Reynolds Porter Chamberlain partner Clare Jaycock has also advised that the instructions, the product of two years of protracted negotiations, should be scrapped.
Jaycock was called in by the Solicitors Indemnity Fund to advise on the possible impact of the instructions on the fund.
She concluded in her report that the instructions were badly drafted. "Under the proposed instructions lenders effectively abdicate responsibility for checking the bona fides of the borrower, which becomes a further matter for the conveyancer to check," she wrote.
Jaycock added that conveyancers were in effect being asked to underwrite any future default on the part of the borrower. "Lenders are targeting the solicitors profession because of their generous insurance," she said.
Jaycock's advice was one of the factors which persuaded the Law Society council to reject the draft SMI agreement when it was put before it earlier this month.
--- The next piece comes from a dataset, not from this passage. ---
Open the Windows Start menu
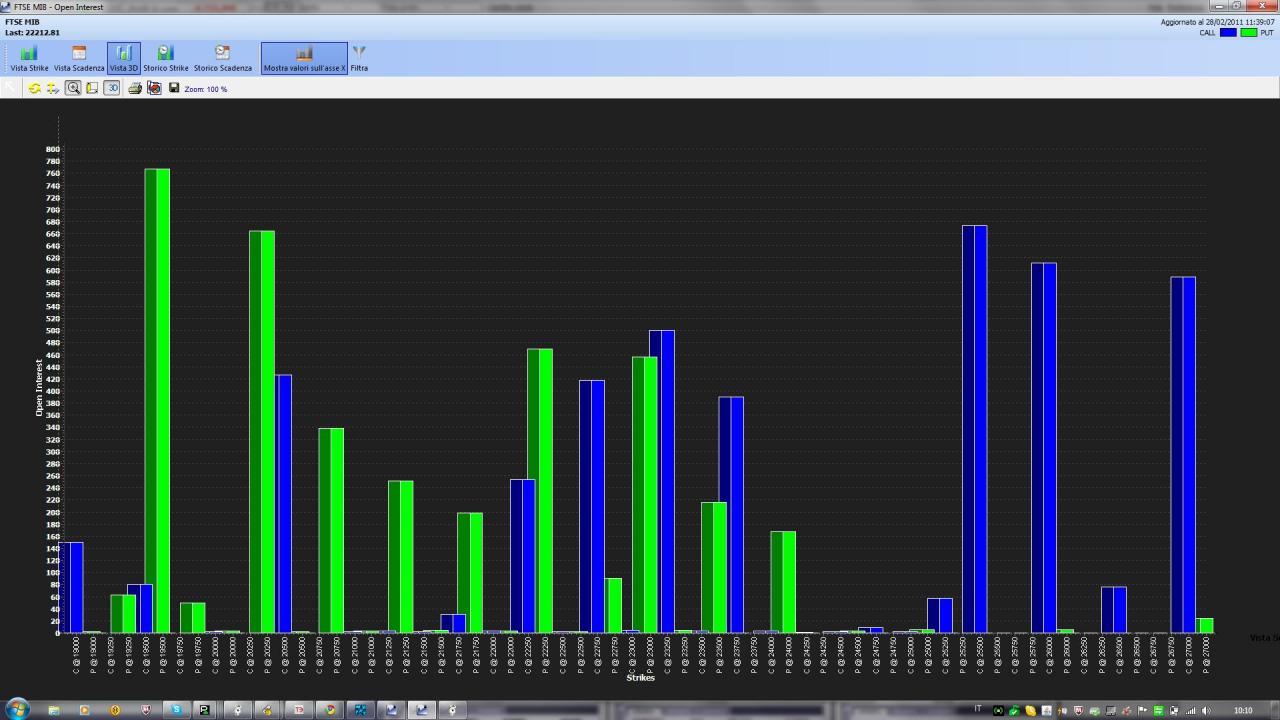1280x720 pixels. pos(17,709)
Another obstacle to the approval of the instructions is a threat by the Office of Fair Trading to block the agreement because of fears that a fixed price element of the deal could be construed as being anti-competitive.
But despite the setback, the Law Society remains upbeat about the instructions.
Property and commercial services chairman Richard Hegarty told the council: "SMI is not dead."
Karen Aldred, head of property and commercial services at the society, defended the agreement and said that there was substantial give and take from both sides.
She added that Jaycock had been looking at an unfinalised draft and had not been privy to the tough negotiations which preceded the final agreement.
"I would suggest that Jaycock may be looking at the document from the litigators' point of view," said Aldred.
She said that SMI had been on the point of collapse a dozen times, but that there was still a good chance the scheme could yet be resurrected.
She added: "I think there is a lot of goodwill on both sides. We hope we will be able to fashion something that is useful."